OLD BOOKS MADE LIKE NEW
At Very Reasonable Prices
School and Library Books Bibles
Class Notes Term Papers
Steven Heckman - A History of the Heckman Bindery
Source: NMHS Newsletter May 1993.
July 12, 1992 to the North Manchester Historical Society
This is the first time anyone has asked me to do this,
so I had to do some digging which was fun.
Yesterday I got out the old reel-to-reel tape recorder.
I was married in 1971. In 1973 I asked my grandmother
Sanger (used to be Grandmother Heckman) to come over for
dinner two different nights. One night she talked an
hour about the origination of the Heckman Bindery. The
next time she came over she talked about my father and
grandfather-how they came to North Manchester. So it
took me about 2 1/2 hours to get the reel-to-reel
working yesterday. It was a rainy day so it didn't
matter. I listened to that for 2 hours and it was really
interesting. I appreciate the opportunity to do this.
What I plan to do is to give you a little bit about the
present but since you are a historical society I assume
that you are more interested in the past. So I'd like to
not dwell too much on the future and present, but I
would like to run an 11 minute video which is a working
plant tour for those of you who have not taken our plant
After the video...
Our employment is now 400 people and in the summertime
we employ an additional 75. Summer is a pretty busy time
around the Heckman Bindery.
I would like to distinguish between edition binding and
library binding. A lot of people think we are book
binders and we are. So is R. R. Donnelly. They are known
as edition binders. They are very equipment and capital
intensive and not very labor intensive whereas we are
the opposite. We are not very capital or equipment
intensive. We are mostly labor intensive.
The library binding business is one at a time. The
edition binding business is 50,000 of a title running
through this machine and falling out complete on the
other side. Every periodical that is bound must match
identically the previous bound volume. The spine must be
the same height, same lettering, same position of
lettering, same color of bucram. In other words, we are
binding to match and every single volume in the plant is
one of a kind. You see stacks and stacks of books
throughout the plant. Every single volume and every
single stack is different size, shape and title. So that
distinguishes us between library binding and edition
binding. Our little niche in the world is to serve
libraries. The reason that our binding is superior to an
edition bound book is not because they have shoddy
workmanship at R. R. Donnelly. The reason is that 10% of
books that are manufactured actually end up in the
library. They are usually passed around from individual
to individual and they do not need to be bound that
strong. That is our little niche in the world. It is
It is a very demanding, complex business really. I have
a lot of people to manage because it is so labor
intensive. We are in the trucking business. We have to
pick up and deliver all this material. We more closely
resemble a commercial dry cleaner than we do a book
binder, in the sense that we have to pick up the
material no matter where it is in the U. S., bring it
back to North Manchester, render the service, return it.

▶ **COLLECTED DATA**
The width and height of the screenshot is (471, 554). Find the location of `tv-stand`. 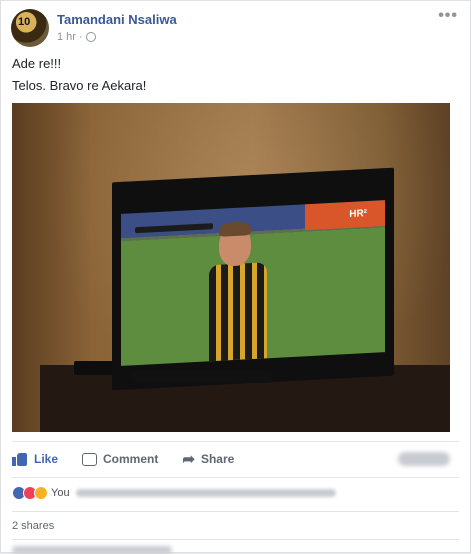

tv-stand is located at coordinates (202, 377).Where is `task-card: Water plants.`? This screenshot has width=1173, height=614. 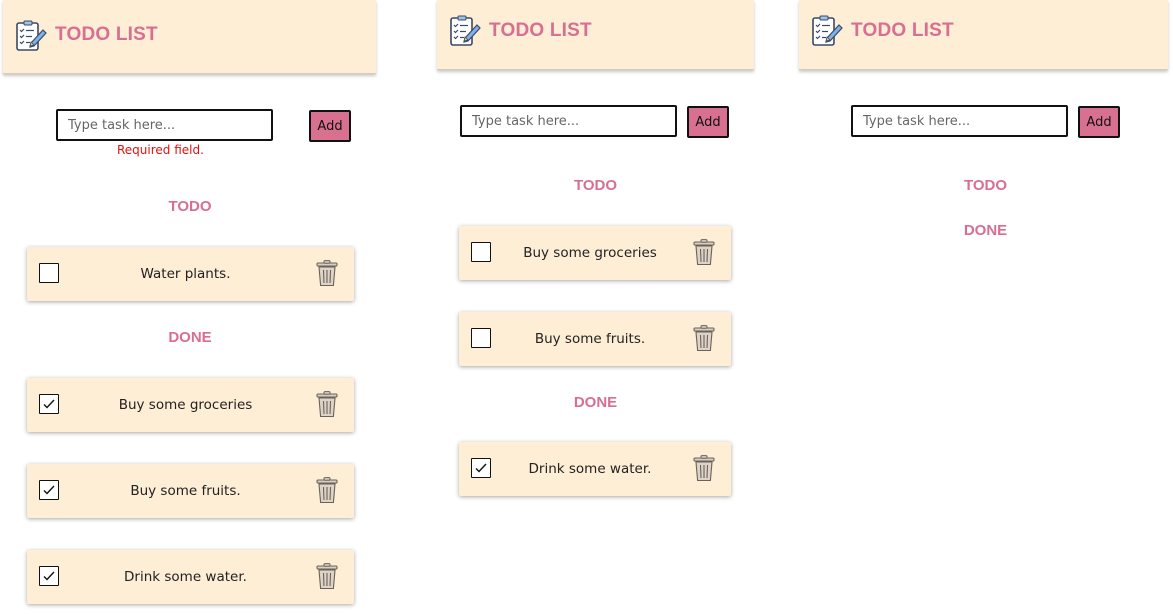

▶ **PROBLEM DETAILS**
In the talk on the history of the Heckman Bindery above, how many additional people does the bindery employ in the summertime?

▶ **RESPONSE BELOW**
75